Arnold Schwarzenegger, actor, bodybuilder and governor of California -- written statement:
"Maria and I are deeply saddened to learn of the death of this comedic genius. As an irreplaceable member of the entertainment community, Johnny Carson shared his spirit and laughter with his family, friends and countless fans. Johnny was a great friend and always showed me profound respect. He welcomed me on his show when no one knew who I was and helped promote the image of bodybuilding. Johnny was a tenant of mine for years and it was always a highlight when we would see each other in the building. He brought out the best in people. Hollywood has lost one of its most esteemed pioneers, but he leaves a proud legacy that will inspire generations to come."
Phyllis Diller, comedian -- ABC News Radio:
"I don't think his work will ever be topped. I think he was the world's greatest host. He did so many creative things on that show. He used to have sketches that were hilarious. When a joke died, he was funnier than ever."
"It was the plum show to be on for even big, big stars. They all hungered to go on with Johnny Carson because he always treated everyone so well and brought out the very best in them."

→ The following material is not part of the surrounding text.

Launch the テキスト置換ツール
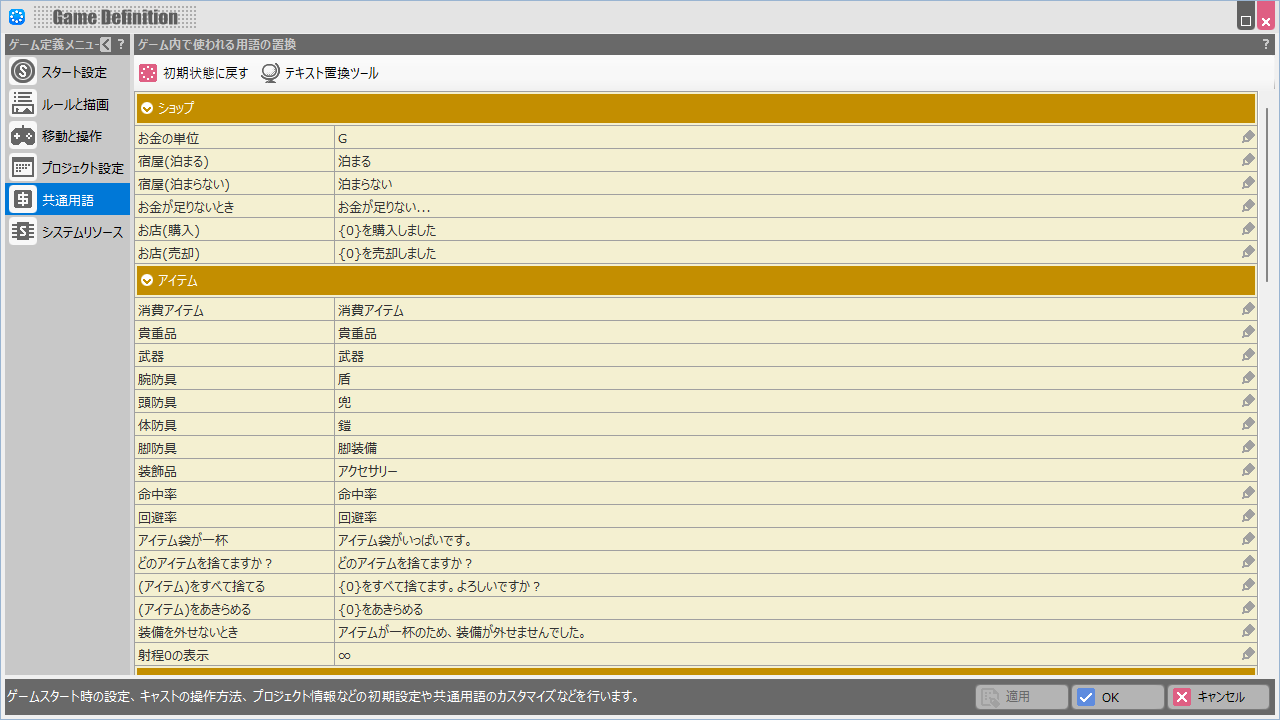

"I've been to parties with Johnny where he simply sat in the corner and talked to only Ed McMahon. He was very, very, very shy."
Hugh Downs, newsman and former substitute host of "The Tonight Show" -- interview with ABC News Radio:
"Steve Allen had it ["Tonight Show" hosting duties] for a while, two or three years I think -- and then Jack Parr for five years. But when Johnny came on, he adopted that format pretty much. But he built on it, and in those 30 years he made it into the pattern that you can't really improve on. And that's why all the late-night hosts do sort of the same thing."

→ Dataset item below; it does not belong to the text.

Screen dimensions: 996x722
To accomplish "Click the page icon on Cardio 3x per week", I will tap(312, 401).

"Believe it or not, Johnny was not an extrovert. He could do the job of an extrovert, but he had a private life and a different agenda. And that's part of the reason, I think, he was successful, part of the reason that he was willing not to have the spotlight on him but on his guests. And that made a big difference."
Bob Wright, chairman and chief executive officer of NBC Universal -- written statement:
"We are deeply saddened by the passing of Johnny Carson today. Johnny was a part of our NBC family for more than 30 years, long after his retirement in 1992, and he was a dear friend to both me and my wife, Suzanne. As host of 'The Tonight Show,' his gift was the ability to make millions of Americans feel they too had a close friendship with Johnny. His professional and usually anonymous personal generosity launched the careers of countless stars and helped thousands of people. With his lightning quick wit, effortless delivery, and immense charm, he was without peer in late-night television. His death marks the passing of a show-business legend and a man of warmth and sincerity. We offer our heartfelt condolences to Johnny's family."
Ken Auletta, media writer for The New Yorker -- ABC News Radio:
"They [other late-night TV hosts] all took from Carson many things. One, he was effortlessly funny. He didn't sound practiced or rehearsed. He seemed to genuinely like people and yet he always kept a certain distance."
"I think they were all his children. Everyone in late night is a child of Johnny Carson."